There does lie some hope in the fact that the Bulls face the Lions on Saturday before playing the Sharks on Wednesday, so may be a little sore themselves ahead of that Loftus clash. I’m also secretly hopeful that the Sharks, in playing the Lions just a week after the Super Rugby final, may be able to exploit a hangover of one sort or another.

Adding to the chaos are six new laws that will be trialled in all domestic rugby, starting this weekend. Yes, that’s right, they’re actually changing the laws mid-competition, if you can believe it. Here’s a breakdown of what’s changed:

1. Law 20.5 and 20.5 (d) Throwing the ball into the scrum

No signal from referee. The scrum-half must throw the ball in straight, but is allowed to align their shoulder on the middle line of the scrum, therefore allowing them to stand a shoulder width towards their own side of the middle line.

Rationale: To promote scrum stability, a fair contest for possession while also giving the advantage to the team throwing in (non-offending team).

2. Law 20.9 (b) Handling in the scrum – exception

The number eight shall be allowed to pick the ball from the feet of the second-rows.

Rationale: To promote continuity.

3. Law 20 Striking after the throw-in

Once the ball touches the ground in the tunnel, any front-row player may use either foot to try to win possession of the ball. One player from the team who put the ball in must strike for the ball.

Sanction: Free-kick

Rationale: To promote a fair contest for possession.

4. Law 15.4 (c)

The tackler must get up before playing the ball and then can only play from their own side of the tackle “gate”.

Rationale: To make the tackle/ruck simpler for players and referees and more consistent with the rest of that law.

5. Law 16 Ruck

A ruck commences when at least one player is on their feet and over the ball which is on the ground (tackled player, tackler). At this point the offside lines are created. Players on their feet may use their hands to pick up the ball as long as this is immediate. As soon as an opposition player arrives, no hands can be used.

Rationale: To make the ruck simpler for players and referees.

6. Law 16.4: Other ruck offences

A player must not kick the ball out of a ruck. The player can only hook it in a backwards motion.

Sanction: Penalty

Rationale: To promote player welfare and to make it consistent with scrum law.


  • I would love to see the 23-man squad be introduced as well…seriously

  • Comment 1, posted at 03.08.17 10:09:11 by DuToit04 Reply
  • I’m lazy. How do changes number 4 and 5 differ from the current laws?

  • Comment 2, posted at 03.08.17 10:59:02 by vanmartin Reply
    Friend of Sharksworld Author
  • Don’t think the law changes are trials. They are to be implemented in Jan 18 in the SH and if I’m not mistaken from begining of NH season next month. Just brought forward for the benefit of Cheetahs & Kings I suppose.

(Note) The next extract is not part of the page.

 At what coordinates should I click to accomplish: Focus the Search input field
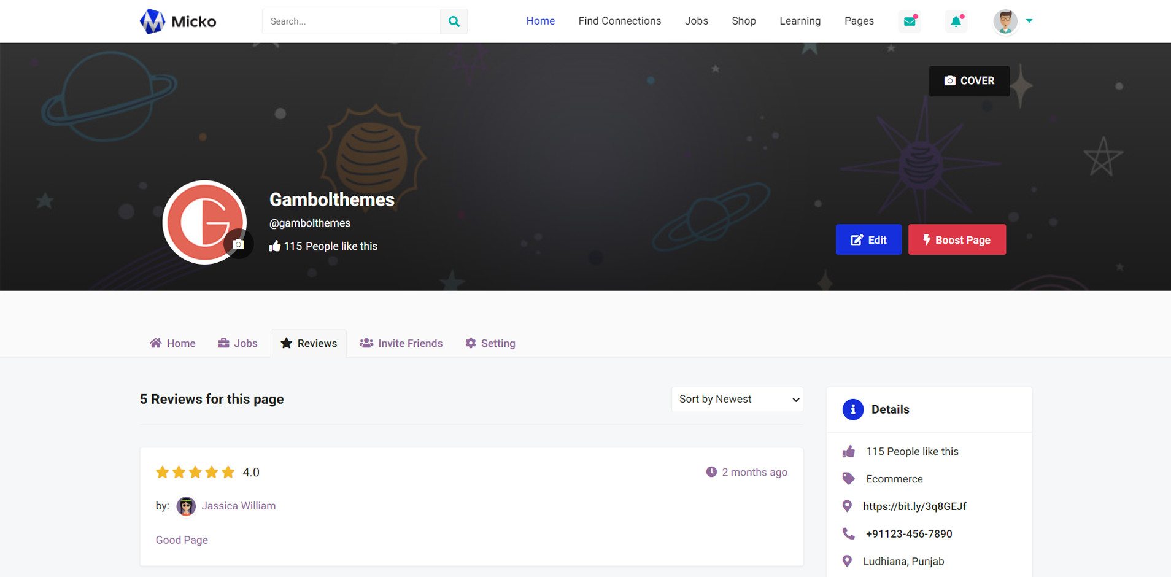pyautogui.click(x=351, y=21)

  • Comment 3, posted at 03.08.17 11:02:32 by McLovin Reply

  • @vanmartin (Comment 2) : let me try explain

    number 4 – currently, the tackler is allowed to get up and play the ball from anywhere…. coaches focus on what they call the “golden space” beyond the tackle, where currently only the tackler has any rights to the ball. It’s a bit of a loophole in the laws because it means that if the tackler can get to his feet quickly enough, there is essentially no offisde line for him. This change means the tackle is treated like any other payer and has to respect the offside line.

    5 – currently you require one player from each team to be “over the ball” for a ruck to be formed. Now you only need one player from either team (ie. once the “third player” gets there, a ruck is formed). Might try find Morne….

  • Comment 4, posted at 03.08.17 11:06:56 by robdylan Reply
    Competition Winner Administrator
  • @robdylan (Comment 4) : Who is Morne?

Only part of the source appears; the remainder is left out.